I never got the nerve to ask him why he said no to the teachers, but I am sure it wasn’t because of money. One of my partner organizations reports that 52% of the Central Government funds (from Delhi) sent to the state for use by the government schools was returned by the state of Andhra Pradesh in 2006. My partners believe the problem is with the lowest level of the education department: They just don’t execute. That is what I saw. I do accept that the MEO may have said no out of fear of one of the million forms of corruption that crop up in any place of great scarcity. Regardless, the schools suffer because there is a problem with the execution: doing the job of distributing resources. (See the latest World Bank report for more on this central challenge to India: http://web.worldbank.org/WBSITE/EXTERNAL/COUNTRIES/SOUTHASIAEXT/0,,contentMDK:20980493~pagePK:146736~piPK:146830~theSitePK:223547,00.html)
This is why I support a third-party NGO going into government schools. The pressure is not on an NGO staffer the same way it is on a government employee with a pension at risk. Third-party NGOs can do amazing things to make the suffocated, corrupted Indian bureaucracy work. The Naandi Foundation is saving thousands of government schools from the “MEO Says No” syndrome. (www.naandi.org) And I have to plug Dr. Pat’s wonderful work at the Institute of Rural Health Studies. (www.irhs.org) She saves patients from the “Doctor Says No” syndrome. She creates the same magical effect on the government hospitals to ensure children receive quality medical care. (Going even further, she talks the private hospitals into accepting no-pay patients, too!) Horray Naandi!! Horray Dr. Pat!!
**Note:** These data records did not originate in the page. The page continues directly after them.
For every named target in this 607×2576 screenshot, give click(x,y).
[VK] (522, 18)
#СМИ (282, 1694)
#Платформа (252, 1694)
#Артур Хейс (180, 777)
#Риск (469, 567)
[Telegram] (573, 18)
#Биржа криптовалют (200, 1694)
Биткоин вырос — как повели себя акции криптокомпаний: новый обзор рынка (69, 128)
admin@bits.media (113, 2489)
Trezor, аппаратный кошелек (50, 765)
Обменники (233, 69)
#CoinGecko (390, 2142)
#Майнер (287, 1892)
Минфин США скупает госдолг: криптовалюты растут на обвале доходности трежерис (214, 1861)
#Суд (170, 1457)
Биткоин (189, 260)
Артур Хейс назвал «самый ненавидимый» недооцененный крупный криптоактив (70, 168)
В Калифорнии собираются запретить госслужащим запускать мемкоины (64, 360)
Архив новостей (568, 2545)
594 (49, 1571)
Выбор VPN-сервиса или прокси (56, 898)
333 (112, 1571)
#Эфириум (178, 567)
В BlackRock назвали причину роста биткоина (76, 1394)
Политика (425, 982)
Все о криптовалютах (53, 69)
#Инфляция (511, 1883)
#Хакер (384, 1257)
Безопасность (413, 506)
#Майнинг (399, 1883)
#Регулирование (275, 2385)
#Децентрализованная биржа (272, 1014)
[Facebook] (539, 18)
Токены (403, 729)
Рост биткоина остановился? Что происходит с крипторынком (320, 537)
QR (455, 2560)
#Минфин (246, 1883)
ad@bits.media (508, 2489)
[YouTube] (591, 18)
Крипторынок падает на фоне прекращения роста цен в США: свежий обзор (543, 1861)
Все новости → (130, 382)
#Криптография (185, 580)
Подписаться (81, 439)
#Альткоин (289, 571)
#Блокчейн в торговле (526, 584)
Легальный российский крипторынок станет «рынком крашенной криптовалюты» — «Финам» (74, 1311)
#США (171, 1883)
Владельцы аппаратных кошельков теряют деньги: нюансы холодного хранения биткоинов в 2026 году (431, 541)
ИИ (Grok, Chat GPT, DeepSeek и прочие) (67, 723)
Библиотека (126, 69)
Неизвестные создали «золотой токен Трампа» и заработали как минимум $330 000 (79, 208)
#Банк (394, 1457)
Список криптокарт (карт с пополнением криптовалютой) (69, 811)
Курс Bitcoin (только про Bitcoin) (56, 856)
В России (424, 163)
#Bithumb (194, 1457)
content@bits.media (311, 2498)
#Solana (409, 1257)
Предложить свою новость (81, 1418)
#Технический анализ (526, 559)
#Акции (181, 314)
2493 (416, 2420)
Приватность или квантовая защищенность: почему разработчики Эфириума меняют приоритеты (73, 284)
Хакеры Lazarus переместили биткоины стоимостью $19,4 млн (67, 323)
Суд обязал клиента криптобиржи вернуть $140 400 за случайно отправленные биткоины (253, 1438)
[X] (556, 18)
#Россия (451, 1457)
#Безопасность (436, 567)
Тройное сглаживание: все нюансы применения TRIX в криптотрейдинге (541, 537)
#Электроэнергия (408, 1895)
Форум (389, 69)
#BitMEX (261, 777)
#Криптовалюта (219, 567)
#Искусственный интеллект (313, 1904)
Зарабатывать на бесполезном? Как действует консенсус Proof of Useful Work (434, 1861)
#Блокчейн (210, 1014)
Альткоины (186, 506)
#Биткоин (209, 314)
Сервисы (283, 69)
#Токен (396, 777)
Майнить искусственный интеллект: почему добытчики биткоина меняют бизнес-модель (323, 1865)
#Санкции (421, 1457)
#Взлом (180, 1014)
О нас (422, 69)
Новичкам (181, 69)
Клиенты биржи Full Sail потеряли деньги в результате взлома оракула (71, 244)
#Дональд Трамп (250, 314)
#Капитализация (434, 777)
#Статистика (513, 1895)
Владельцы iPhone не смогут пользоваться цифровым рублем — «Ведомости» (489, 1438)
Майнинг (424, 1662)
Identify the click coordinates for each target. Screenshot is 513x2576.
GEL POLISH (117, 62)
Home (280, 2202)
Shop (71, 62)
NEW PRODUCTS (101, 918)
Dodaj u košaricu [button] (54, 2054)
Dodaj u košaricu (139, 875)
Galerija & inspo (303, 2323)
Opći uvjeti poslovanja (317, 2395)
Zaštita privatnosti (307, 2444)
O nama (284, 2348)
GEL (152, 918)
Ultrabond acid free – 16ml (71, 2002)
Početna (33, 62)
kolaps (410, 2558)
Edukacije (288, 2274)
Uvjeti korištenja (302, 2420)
IMPORTANT NOTE: I am happy to report how little corruption I have seen in all my dealings for the school. Not only that, we are surrounded by angels (including Big Government Man, the code name for our true angel in government who came to us thanks to Ravi Raju and Srinivas Reddy). These angels, from our local police inspector to the engineers at the DPEP's office, actively help us with the school with ideas, with funding, by circumventing the more corrupt bureaucrats for us, and by gracing us with good management practices. Also, in the past ten months several posts have turned over and, I am again happy to report, very capable people are now assigned to those posts.